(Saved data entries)

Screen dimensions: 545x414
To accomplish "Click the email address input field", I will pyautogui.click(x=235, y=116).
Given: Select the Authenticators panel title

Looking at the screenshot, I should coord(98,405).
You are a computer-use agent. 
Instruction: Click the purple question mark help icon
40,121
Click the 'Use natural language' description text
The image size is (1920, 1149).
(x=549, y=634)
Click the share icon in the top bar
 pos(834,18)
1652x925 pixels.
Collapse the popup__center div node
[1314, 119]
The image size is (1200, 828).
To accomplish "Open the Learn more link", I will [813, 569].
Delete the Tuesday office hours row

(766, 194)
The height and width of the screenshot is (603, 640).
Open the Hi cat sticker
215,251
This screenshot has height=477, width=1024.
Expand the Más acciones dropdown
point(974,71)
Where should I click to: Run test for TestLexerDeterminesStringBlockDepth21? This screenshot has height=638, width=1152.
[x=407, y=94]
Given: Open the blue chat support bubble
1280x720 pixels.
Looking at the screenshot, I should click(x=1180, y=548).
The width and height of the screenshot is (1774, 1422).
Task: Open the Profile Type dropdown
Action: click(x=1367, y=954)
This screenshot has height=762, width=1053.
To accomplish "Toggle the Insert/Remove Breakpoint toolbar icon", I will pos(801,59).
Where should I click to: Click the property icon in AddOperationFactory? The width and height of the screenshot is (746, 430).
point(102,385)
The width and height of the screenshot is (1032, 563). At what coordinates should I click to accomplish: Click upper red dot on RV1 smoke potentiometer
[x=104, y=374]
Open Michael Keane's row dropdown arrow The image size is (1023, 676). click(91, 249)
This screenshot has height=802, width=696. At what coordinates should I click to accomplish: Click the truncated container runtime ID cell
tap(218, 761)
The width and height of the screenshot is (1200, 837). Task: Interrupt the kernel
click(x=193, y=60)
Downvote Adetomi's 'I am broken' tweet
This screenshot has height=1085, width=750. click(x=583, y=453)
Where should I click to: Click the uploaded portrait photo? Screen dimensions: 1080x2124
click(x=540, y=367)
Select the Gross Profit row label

• [WHAT IS EXPECTED]
Reproduce the data above exactly, leaving nothing out.

• [ANSWER BELOW]
Screen dimensions: 545x414
To accomplish "Click the email address input field", I will pyautogui.click(x=235, y=116).
Given: Select the Authenticators panel title

Looking at the screenshot, I should coord(98,405).
You are a computer-use agent. 
Instruction: Click the purple question mark help icon
40,121
Click the 'Use natural language' description text
The image size is (1920, 1149).
(x=549, y=634)
Click the share icon in the top bar
 pos(834,18)
1652x925 pixels.
Collapse the popup__center div node
[1314, 119]
The image size is (1200, 828).
To accomplish "Open the Learn more link", I will [813, 569].
Delete the Tuesday office hours row

(766, 194)
The height and width of the screenshot is (603, 640).
Open the Hi cat sticker
215,251
This screenshot has height=477, width=1024.
Expand the Más acciones dropdown
point(974,71)
Where should I click to: Run test for TestLexerDeterminesStringBlockDepth21? This screenshot has height=638, width=1152.
[x=407, y=94]
Given: Open the blue chat support bubble
1280x720 pixels.
Looking at the screenshot, I should click(x=1180, y=548).
The width and height of the screenshot is (1774, 1422).
Task: Open the Profile Type dropdown
Action: click(x=1367, y=954)
This screenshot has height=762, width=1053.
To accomplish "Toggle the Insert/Remove Breakpoint toolbar icon", I will pos(801,59).
Where should I click to: Click the property icon in AddOperationFactory? The width and height of the screenshot is (746, 430).
point(102,385)
The width and height of the screenshot is (1032, 563). At what coordinates should I click to accomplish: Click upper red dot on RV1 smoke potentiometer
[x=104, y=374]
Open Michael Keane's row dropdown arrow The image size is (1023, 676). click(91, 249)
This screenshot has height=802, width=696. At what coordinates should I click to accomplish: Click the truncated container runtime ID cell
tap(218, 761)
The width and height of the screenshot is (1200, 837). Task: Interrupt the kernel
click(x=193, y=60)
Downvote Adetomi's 'I am broken' tweet
This screenshot has height=1085, width=750. click(x=583, y=453)
Where should I click to: Click the uploaded portrait photo? Screen dimensions: 1080x2124
click(x=540, y=367)
Select the Gross Profit row label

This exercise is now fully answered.